» TASK: Reproduce exactly, from the data that follows, the line with "Open the Raceway tab", the line with "The width and", and every line that lies between them.

» ENTRIES SHOWN:

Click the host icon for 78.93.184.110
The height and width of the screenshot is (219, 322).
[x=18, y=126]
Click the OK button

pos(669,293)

---

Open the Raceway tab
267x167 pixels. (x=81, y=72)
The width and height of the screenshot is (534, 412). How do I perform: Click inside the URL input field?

---

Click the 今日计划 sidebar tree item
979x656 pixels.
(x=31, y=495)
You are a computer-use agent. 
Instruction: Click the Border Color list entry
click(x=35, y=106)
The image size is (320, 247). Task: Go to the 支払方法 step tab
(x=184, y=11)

» WRITTEN SOLUTION:
Open the Raceway tab
267x167 pixels. (x=81, y=72)
The width and height of the screenshot is (534, 412). How do I perform: Click inside the URL input field?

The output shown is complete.